__Problem description__.
Would you transcribe the records word for word, please?

[Start of section]

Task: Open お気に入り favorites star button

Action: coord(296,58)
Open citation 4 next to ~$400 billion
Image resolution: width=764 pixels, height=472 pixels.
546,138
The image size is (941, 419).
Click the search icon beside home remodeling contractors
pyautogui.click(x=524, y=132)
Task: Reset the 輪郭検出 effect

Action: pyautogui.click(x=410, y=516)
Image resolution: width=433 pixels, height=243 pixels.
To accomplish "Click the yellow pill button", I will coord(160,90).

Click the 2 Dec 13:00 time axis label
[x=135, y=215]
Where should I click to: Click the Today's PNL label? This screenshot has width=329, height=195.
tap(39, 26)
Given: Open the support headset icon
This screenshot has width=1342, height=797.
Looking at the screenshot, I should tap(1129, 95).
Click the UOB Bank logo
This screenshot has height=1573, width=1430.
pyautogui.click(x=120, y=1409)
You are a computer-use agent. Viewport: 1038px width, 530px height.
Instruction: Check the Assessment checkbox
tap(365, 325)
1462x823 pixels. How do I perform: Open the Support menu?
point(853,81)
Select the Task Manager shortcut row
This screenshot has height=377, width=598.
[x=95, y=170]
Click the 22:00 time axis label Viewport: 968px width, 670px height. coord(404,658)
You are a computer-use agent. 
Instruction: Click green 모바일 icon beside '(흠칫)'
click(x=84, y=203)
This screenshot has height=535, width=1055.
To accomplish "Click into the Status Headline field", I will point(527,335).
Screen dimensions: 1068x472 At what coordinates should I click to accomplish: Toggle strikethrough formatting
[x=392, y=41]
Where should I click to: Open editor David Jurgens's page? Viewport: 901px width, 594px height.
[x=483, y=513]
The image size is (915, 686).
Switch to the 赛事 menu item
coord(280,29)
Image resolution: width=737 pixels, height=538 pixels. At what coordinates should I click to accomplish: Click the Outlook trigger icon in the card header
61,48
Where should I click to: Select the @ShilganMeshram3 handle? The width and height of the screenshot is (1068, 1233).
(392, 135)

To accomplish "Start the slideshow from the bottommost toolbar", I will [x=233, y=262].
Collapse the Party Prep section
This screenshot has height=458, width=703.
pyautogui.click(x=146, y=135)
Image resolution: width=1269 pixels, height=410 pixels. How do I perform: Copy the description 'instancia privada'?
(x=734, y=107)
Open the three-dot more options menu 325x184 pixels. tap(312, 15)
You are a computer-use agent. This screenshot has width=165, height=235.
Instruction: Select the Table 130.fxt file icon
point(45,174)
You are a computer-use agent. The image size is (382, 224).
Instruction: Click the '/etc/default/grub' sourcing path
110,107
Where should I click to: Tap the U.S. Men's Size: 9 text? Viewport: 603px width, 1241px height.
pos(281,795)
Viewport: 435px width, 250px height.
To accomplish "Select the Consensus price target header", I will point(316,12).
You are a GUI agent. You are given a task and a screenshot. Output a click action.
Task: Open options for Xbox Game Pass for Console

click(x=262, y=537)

[End of section]

__Your response__.
Task: Open お気に入り favorites star button

Action: coord(296,58)
Open citation 4 next to ~$400 billion
Image resolution: width=764 pixels, height=472 pixels.
546,138
The image size is (941, 419).
Click the search icon beside home remodeling contractors
pyautogui.click(x=524, y=132)
Task: Reset the 輪郭検出 effect

Action: pyautogui.click(x=410, y=516)
Image resolution: width=433 pixels, height=243 pixels.
To accomplish "Click the yellow pill button", I will coord(160,90).

Click the 2 Dec 13:00 time axis label
[x=135, y=215]
Where should I click to: Click the Today's PNL label? This screenshot has width=329, height=195.
tap(39, 26)
Given: Open the support headset icon
This screenshot has width=1342, height=797.
Looking at the screenshot, I should tap(1129, 95).
Click the UOB Bank logo
This screenshot has height=1573, width=1430.
pyautogui.click(x=120, y=1409)
You are a computer-use agent. Viewport: 1038px width, 530px height.
Instruction: Check the Assessment checkbox
tap(365, 325)
1462x823 pixels. How do I perform: Open the Support menu?
point(853,81)
Select the Task Manager shortcut row
This screenshot has height=377, width=598.
[x=95, y=170]
Click the 22:00 time axis label Viewport: 968px width, 670px height. coord(404,658)
You are a computer-use agent. 
Instruction: Click green 모바일 icon beside '(흠칫)'
click(x=84, y=203)
This screenshot has height=535, width=1055.
To accomplish "Click into the Status Headline field", I will point(527,335).
Screen dimensions: 1068x472 At what coordinates should I click to accomplish: Toggle strikethrough formatting
[x=392, y=41]
Where should I click to: Open editor David Jurgens's page? Viewport: 901px width, 594px height.
[x=483, y=513]
The image size is (915, 686).
Switch to the 赛事 menu item
coord(280,29)
Image resolution: width=737 pixels, height=538 pixels. At what coordinates should I click to accomplish: Click the Outlook trigger icon in the card header
61,48
Where should I click to: Select the @ShilganMeshram3 handle? The width and height of the screenshot is (1068, 1233).
(392, 135)

To accomplish "Start the slideshow from the bottommost toolbar", I will [x=233, y=262].
Collapse the Party Prep section
This screenshot has height=458, width=703.
pyautogui.click(x=146, y=135)
Image resolution: width=1269 pixels, height=410 pixels. How do I perform: Copy the description 'instancia privada'?
(x=734, y=107)
Open the three-dot more options menu 325x184 pixels. tap(312, 15)
You are a computer-use agent. This screenshot has width=165, height=235.
Instruction: Select the Table 130.fxt file icon
point(45,174)
You are a computer-use agent. The image size is (382, 224).
Instruction: Click the '/etc/default/grub' sourcing path
110,107
Where should I click to: Tap the U.S. Men's Size: 9 text? Viewport: 603px width, 1241px height.
pos(281,795)
Viewport: 435px width, 250px height.
To accomplish "Select the Consensus price target header", I will point(316,12).
You are a GUI agent. You are given a task and a screenshot. Output a click action.
Task: Open options for Xbox Game Pass for Console

click(x=262, y=537)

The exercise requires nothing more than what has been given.